The three new fields (warehouse_stock, warehouse_location, last_restocked) were returned by the external API and merged into the record.

You can also use the SQL-based Enrich transform to look up values from a cached Kafka topic instead of calling an external API.

Fan Out

Use Fan Out to route a single input record to different output topics based on field values. In this example, event records are routed to separate topics by their event_type field. Before — input record:

{
  "key": { "event_id": "evt-9001" },
  "value": {
    "event_id": "evt-9001",
    "user_id": 204,
    "event_type": "purchase",
    "item": "Annual Plan",
    "amount": 199.00,
    "timestamp": "2025-11-03T09:22:00Z"
  }
}

After — routed to the events.purchases output topic:

{
  "key": { "event_id": "evt-9001" },
  "value": {
    "event_id": "evt-9001",
    "user_id": 204,
    "event_type": "purchase",
    "item": "Annual Plan",
    "amount": 199.00,
    "timestamp": "2025-11-03T09:22:00Z"
  }
}

A different record with "event_type": "page_view" would be routed to a different output topic (e.g., events.page_views) based on the topic transform logic. The record data itself may remain unchanged — it is the output topic that changes.

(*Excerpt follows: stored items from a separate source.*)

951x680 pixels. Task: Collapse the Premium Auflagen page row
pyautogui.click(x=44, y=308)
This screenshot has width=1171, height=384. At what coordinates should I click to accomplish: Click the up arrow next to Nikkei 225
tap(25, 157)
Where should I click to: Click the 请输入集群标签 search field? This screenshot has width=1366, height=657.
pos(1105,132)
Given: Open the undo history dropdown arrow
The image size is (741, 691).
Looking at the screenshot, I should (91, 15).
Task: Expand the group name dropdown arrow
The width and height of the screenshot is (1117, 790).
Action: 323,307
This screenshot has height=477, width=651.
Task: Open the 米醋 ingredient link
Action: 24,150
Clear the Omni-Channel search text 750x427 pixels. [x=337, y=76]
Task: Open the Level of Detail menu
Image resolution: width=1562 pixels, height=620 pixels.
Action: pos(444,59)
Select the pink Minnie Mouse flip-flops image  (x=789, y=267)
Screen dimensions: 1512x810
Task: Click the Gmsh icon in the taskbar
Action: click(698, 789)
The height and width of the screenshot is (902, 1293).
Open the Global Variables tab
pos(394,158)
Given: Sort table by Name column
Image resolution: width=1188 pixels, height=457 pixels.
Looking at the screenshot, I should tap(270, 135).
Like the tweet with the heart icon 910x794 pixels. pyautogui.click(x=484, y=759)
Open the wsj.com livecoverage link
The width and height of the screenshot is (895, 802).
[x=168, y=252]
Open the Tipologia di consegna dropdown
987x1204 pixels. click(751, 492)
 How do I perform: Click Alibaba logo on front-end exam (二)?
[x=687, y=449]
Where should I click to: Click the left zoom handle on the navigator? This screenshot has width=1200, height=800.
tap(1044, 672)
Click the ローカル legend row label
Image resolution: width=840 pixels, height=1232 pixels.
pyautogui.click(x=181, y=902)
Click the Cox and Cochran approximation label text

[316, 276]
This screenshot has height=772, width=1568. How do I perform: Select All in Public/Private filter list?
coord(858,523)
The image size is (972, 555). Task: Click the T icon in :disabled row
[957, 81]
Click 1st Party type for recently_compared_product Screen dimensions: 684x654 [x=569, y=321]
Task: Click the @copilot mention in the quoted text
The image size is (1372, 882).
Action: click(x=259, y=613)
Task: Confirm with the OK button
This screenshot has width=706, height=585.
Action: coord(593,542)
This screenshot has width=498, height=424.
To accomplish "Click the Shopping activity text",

Destination-Side Transforms (SMTs)

Destination-side transforms run automatically on the destination connector as Single Message Transforms (SMTs). They execute in a fixed system-managed order after all pipeline transforms. See Transform Ordering for details on execution sequence.

ToJsonJ / ToJsonbJ

Converts a structured field (nested object, map, or array) into a JSON string representation. This is useful when your destination column expects a flat JSON string rather than a nested structure. Before — record with a nested address object:

{
  "customer_id": 55,
  "name": "Alice Martin",
  "address": {
    "street": "742 Evergreen Terrace",
    "city": "Springfield",
    "state": "IL",
    "zip": "62704"
  }
}

After — address field converted to a JSON string:

{
  "customer_id": 55,
  "name": "Alice Martin",
  "address": "{\"street\":\"742 Evergreen Terrace\",\"city\":\"Springfield\",\"state\":\"IL\",\"zip\":\"62704\"}"
}

The address field is now a single string containing the JSON representation of the original nested object.

ToJsonJ and ToJsonbJ both convert structured fields to JSON strings. The ToJsonbJ variant produces PostgreSQL-compatible JSONB output. The differences may vary by destination — choose the variant that matches your destination’s expected column type.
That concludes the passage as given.